The U.S. Coast Guard icebreaker Polar Star, seen here in 1999, has been sent to help free Russian ship Akademik Shokalskiy and Chinese icebreaker Xue Long, which are gripped by Antarctic ice. U.S. Coast Guard Handout Photo/Reuters /Landov
A U.S. Coast Guard icebreaker is sailing to Antarctica to rescue more than 120 crew members still aboard two ships trapped in the frozen continent. That’s after the news that 52 scientists and paying passengers trapped aboard one of those vessels — the Russian ship MV Akademik Shokalskiy — were on their way home.
The Polar Star, a U.S. Coast Guard cutter, left Australia Sunday following requests last week from Australia, China and Russia to assist the trapped vessels — the Akademik Shokalskiy and China’s Xue Long, or Snow Dragon.
“The U.S. Coast Guard stands ready to respond to Australia’s request,” Vice Adm. Paul F. Zukunft, commander of Coast Guard Pacific Area, said in a statement. “Our highest priority is safety of life at sea, which is why we are assisting in breaking a navigational path for both of these vessels.”
The Polar Star will take approximately seven days to reach Commonwealth Bay, where the ships are stranded, Australia’s Maritime Safety Authority said.
As Mark has reported, 52 scientists and paying passengers were ferried last Thursday by helicopter from the stranded Akademik Shokalskiy to an Australian icebreaker nearby.
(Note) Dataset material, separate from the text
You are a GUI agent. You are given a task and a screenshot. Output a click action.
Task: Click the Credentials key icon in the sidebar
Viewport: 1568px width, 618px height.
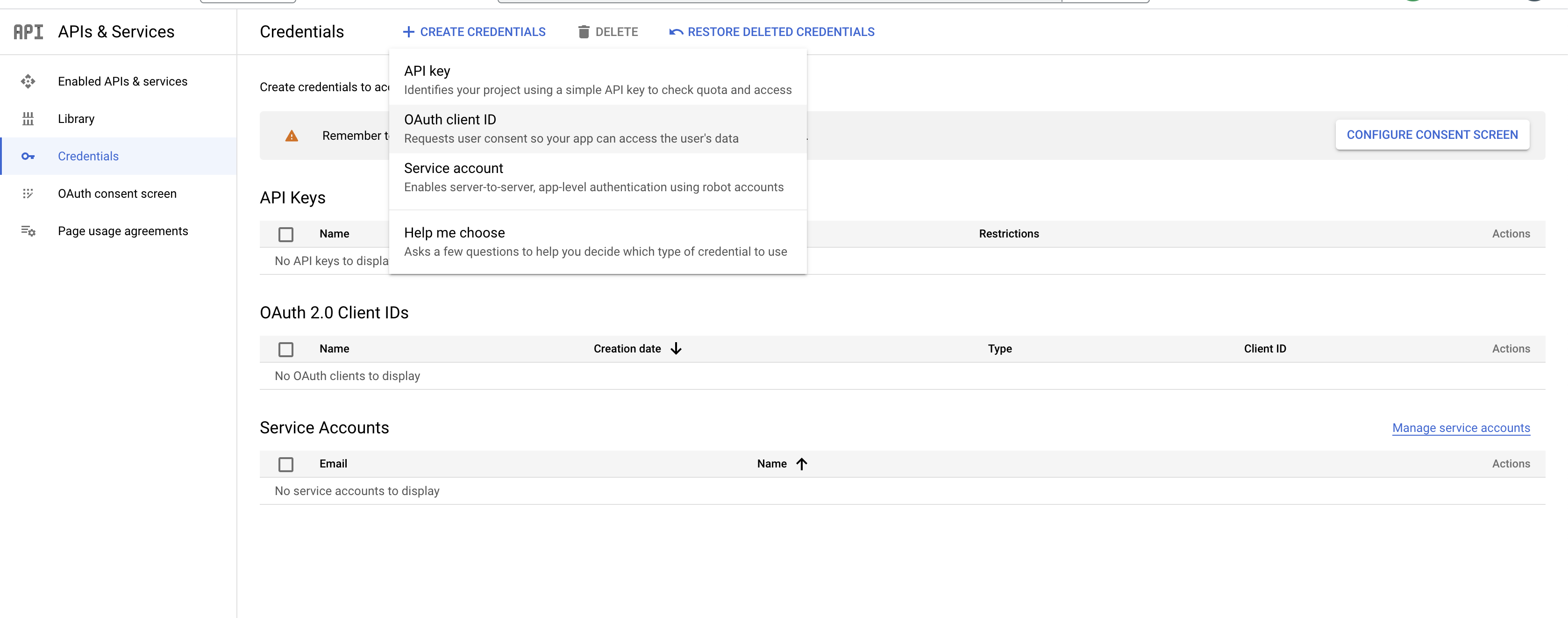click(x=28, y=157)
They were told Friday that their voyage to Australia had to be delayed. “The hitch, as Mark wrote, “[was that] the Chinese icebreaker Xue Long — which had assisted in the passengers’ rescue, was itself stuck in ice.
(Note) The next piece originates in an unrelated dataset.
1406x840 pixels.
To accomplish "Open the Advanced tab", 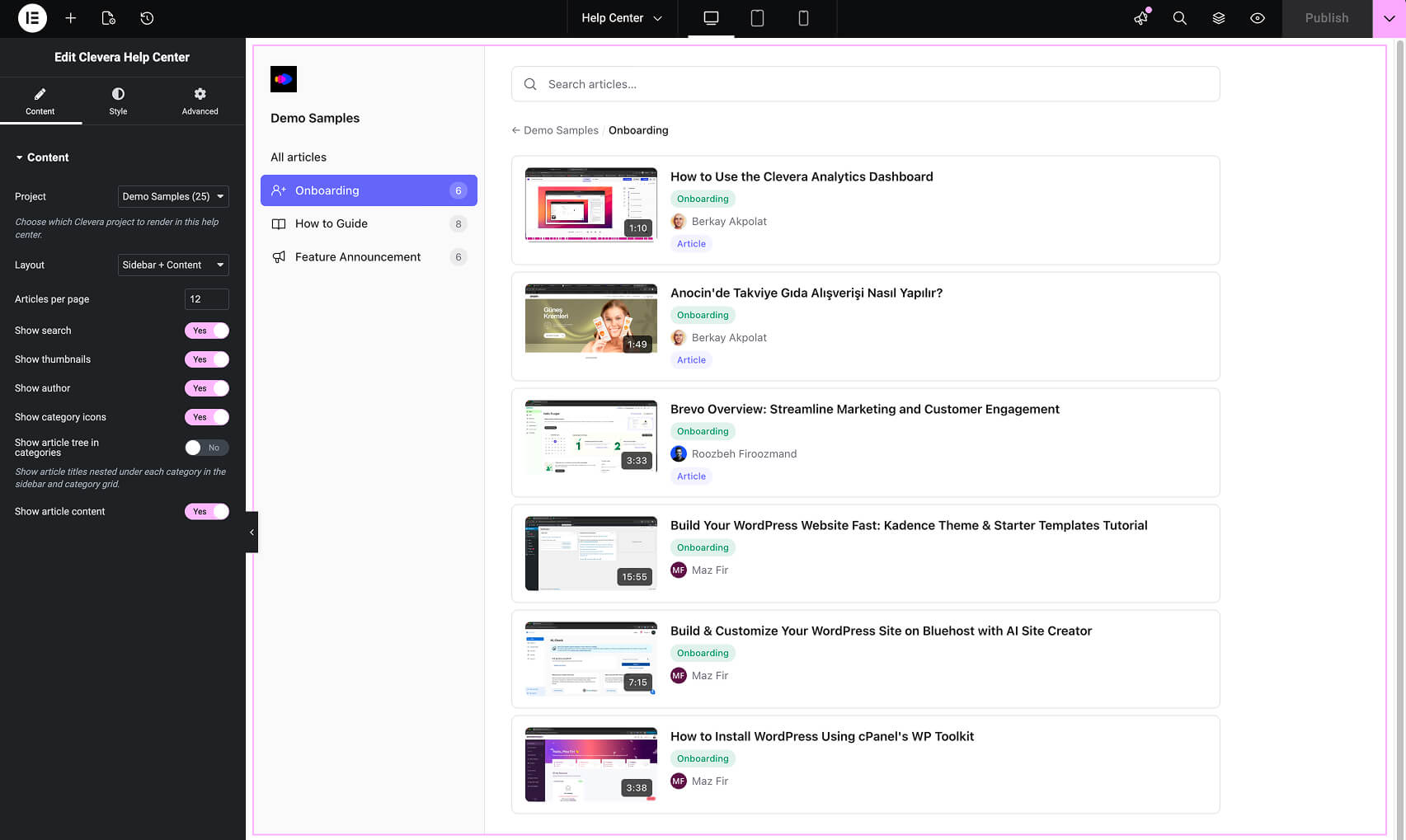I will (x=199, y=100).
“So the Aurora Australis — the ship to which the passengers had been flown — was asked to stay in the area in case its assistance was needed.”
But the Xue Long is no longer in distress, and so the Aurora Australis and its passengers are on their way again to an expected mid-January arrival at the Australian state of Tasmania.
Officials said the 101 crew members on the Chinese vessel and 22 on the Russian ship are in no immediate danger.